◆ **WORK ITEM**
Return exactly the listing's lines, from its first line to the line holding "Task: Switch to the Advanced tab", ends included.

◆ **DATASET RECORDS**
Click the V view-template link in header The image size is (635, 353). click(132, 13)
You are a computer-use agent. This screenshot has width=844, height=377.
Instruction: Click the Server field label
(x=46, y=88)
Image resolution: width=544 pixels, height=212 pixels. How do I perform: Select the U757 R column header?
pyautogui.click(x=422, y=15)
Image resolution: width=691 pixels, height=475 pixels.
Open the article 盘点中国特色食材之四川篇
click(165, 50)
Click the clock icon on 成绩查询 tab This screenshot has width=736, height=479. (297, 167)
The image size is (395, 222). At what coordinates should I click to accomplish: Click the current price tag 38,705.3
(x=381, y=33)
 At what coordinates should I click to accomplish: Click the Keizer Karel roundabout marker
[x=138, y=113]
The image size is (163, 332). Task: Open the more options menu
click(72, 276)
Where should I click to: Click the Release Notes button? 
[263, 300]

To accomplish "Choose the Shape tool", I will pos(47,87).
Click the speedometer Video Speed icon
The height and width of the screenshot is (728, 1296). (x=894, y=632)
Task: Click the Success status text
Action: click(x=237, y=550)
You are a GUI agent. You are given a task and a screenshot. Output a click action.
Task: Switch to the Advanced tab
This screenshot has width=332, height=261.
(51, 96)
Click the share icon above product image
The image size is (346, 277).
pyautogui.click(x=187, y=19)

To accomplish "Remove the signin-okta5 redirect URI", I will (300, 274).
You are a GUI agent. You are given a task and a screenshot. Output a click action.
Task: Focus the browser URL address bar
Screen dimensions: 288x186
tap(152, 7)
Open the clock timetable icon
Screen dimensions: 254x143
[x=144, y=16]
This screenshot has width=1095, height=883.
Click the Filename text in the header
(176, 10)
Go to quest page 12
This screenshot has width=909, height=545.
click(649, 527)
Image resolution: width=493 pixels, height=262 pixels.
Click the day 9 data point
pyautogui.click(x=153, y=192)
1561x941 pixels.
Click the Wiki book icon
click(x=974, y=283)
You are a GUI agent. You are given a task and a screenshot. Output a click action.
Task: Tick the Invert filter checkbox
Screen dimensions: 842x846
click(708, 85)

◆ **RESPONSE AREA**
Click the V view-template link in header The image size is (635, 353). click(132, 13)
You are a computer-use agent. This screenshot has width=844, height=377.
Instruction: Click the Server field label
(x=46, y=88)
Image resolution: width=544 pixels, height=212 pixels. How do I perform: Select the U757 R column header?
pyautogui.click(x=422, y=15)
Image resolution: width=691 pixels, height=475 pixels.
Open the article 盘点中国特色食材之四川篇
click(165, 50)
Click the clock icon on 成绩查询 tab This screenshot has width=736, height=479. (297, 167)
The image size is (395, 222). At what coordinates should I click to accomplish: Click the current price tag 38,705.3
(x=381, y=33)
 At what coordinates should I click to accomplish: Click the Keizer Karel roundabout marker
[x=138, y=113]
The image size is (163, 332). Task: Open the more options menu
click(72, 276)
Where should I click to: Click the Release Notes button? 
[263, 300]

To accomplish "Choose the Shape tool", I will pos(47,87).
Click the speedometer Video Speed icon
The height and width of the screenshot is (728, 1296). (x=894, y=632)
Task: Click the Success status text
Action: click(x=237, y=550)
You are a GUI agent. You are given a task and a screenshot. Output a click action.
Task: Switch to the Advanced tab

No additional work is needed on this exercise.